═══ Records for this task ═══

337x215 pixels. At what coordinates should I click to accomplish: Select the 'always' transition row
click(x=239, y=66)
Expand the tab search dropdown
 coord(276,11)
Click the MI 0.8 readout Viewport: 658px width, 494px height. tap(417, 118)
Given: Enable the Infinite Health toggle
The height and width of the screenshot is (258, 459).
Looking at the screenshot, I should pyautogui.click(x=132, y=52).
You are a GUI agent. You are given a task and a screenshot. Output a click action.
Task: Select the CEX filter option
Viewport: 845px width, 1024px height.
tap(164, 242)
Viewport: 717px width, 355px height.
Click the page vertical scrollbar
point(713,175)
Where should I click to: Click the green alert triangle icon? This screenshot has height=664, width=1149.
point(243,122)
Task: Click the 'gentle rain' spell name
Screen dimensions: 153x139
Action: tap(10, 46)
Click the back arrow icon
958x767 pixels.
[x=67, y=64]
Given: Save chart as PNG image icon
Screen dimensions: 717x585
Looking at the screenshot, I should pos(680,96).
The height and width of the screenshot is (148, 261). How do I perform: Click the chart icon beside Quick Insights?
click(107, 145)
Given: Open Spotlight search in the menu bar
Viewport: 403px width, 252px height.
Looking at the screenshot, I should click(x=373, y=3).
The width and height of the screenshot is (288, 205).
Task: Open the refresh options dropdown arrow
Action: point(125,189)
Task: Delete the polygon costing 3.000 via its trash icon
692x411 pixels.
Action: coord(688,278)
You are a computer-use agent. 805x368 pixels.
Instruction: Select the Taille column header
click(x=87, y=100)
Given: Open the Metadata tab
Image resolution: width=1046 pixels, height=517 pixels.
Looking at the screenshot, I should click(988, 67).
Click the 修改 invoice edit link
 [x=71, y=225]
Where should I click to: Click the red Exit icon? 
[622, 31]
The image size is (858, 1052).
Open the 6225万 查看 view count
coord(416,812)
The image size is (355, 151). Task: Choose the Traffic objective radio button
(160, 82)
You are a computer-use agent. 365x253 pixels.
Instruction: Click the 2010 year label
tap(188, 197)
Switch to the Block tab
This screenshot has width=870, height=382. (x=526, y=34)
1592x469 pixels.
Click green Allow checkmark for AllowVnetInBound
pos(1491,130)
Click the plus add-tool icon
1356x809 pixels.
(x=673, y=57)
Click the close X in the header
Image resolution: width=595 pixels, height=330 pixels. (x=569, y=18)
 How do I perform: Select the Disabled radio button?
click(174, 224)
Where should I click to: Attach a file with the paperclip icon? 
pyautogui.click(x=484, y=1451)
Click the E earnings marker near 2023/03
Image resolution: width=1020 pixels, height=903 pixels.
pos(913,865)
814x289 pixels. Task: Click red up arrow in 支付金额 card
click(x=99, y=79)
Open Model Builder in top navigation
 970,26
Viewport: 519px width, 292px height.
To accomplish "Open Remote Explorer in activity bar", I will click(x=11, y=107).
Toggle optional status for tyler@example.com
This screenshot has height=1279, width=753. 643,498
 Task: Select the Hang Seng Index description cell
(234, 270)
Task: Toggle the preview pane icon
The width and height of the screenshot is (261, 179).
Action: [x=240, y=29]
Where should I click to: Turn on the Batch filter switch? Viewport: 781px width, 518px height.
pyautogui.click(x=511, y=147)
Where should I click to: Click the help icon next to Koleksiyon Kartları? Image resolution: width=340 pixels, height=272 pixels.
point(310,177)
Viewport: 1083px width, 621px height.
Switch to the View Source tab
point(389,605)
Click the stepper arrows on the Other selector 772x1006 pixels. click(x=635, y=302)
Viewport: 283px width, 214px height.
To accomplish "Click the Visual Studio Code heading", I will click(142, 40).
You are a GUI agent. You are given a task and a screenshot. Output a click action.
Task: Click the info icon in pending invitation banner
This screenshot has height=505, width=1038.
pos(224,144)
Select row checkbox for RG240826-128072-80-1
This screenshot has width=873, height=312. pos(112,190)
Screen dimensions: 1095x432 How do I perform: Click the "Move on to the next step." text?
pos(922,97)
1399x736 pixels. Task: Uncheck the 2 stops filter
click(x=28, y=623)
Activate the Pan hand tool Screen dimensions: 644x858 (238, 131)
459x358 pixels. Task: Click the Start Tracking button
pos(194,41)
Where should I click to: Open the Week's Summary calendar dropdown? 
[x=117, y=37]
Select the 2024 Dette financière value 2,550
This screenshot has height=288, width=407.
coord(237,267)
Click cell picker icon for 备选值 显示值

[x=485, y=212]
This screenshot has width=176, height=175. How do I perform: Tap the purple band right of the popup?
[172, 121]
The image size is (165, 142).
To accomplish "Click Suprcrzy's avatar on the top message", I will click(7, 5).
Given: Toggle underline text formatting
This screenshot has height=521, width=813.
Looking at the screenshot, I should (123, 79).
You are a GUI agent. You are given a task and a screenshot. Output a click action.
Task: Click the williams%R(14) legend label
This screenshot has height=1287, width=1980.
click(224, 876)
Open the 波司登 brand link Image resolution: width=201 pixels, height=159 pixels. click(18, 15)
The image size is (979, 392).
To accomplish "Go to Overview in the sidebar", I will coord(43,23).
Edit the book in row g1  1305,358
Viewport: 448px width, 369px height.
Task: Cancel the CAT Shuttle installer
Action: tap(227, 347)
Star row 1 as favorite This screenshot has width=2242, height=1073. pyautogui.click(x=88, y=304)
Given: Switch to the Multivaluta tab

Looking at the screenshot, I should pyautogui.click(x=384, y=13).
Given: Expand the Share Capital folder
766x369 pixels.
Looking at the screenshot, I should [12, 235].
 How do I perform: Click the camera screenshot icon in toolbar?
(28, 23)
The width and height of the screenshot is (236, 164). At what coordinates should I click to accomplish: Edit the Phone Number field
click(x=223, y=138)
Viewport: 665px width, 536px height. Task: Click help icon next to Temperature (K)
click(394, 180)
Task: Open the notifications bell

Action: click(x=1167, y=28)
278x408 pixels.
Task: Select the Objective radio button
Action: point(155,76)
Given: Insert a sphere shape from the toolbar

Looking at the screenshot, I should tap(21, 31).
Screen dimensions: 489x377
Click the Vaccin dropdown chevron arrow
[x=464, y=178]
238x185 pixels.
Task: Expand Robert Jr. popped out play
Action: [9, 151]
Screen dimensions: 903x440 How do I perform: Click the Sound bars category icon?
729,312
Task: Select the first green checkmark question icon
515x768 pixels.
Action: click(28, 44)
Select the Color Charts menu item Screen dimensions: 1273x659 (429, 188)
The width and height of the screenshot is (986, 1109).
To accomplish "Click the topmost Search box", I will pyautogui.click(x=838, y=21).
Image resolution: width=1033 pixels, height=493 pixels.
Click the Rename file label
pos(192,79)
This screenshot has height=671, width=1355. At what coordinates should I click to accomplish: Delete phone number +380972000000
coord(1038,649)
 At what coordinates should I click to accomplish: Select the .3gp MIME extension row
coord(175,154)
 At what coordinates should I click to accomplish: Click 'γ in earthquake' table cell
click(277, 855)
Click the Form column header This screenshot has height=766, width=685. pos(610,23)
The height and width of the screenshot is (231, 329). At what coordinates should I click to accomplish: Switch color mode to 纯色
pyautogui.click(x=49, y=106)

═══

## Your task
Print the data from the line containing "MIME extension row" up to and including the line containing "Click the Form", reproducing each line unchanged.

## Solution to the problem
 At what coordinates should I click to accomplish: Select the .3gp MIME extension row
coord(175,154)
 At what coordinates should I click to accomplish: Click 'γ in earthquake' table cell
click(277, 855)
Click the Form column header This screenshot has height=766, width=685. pos(610,23)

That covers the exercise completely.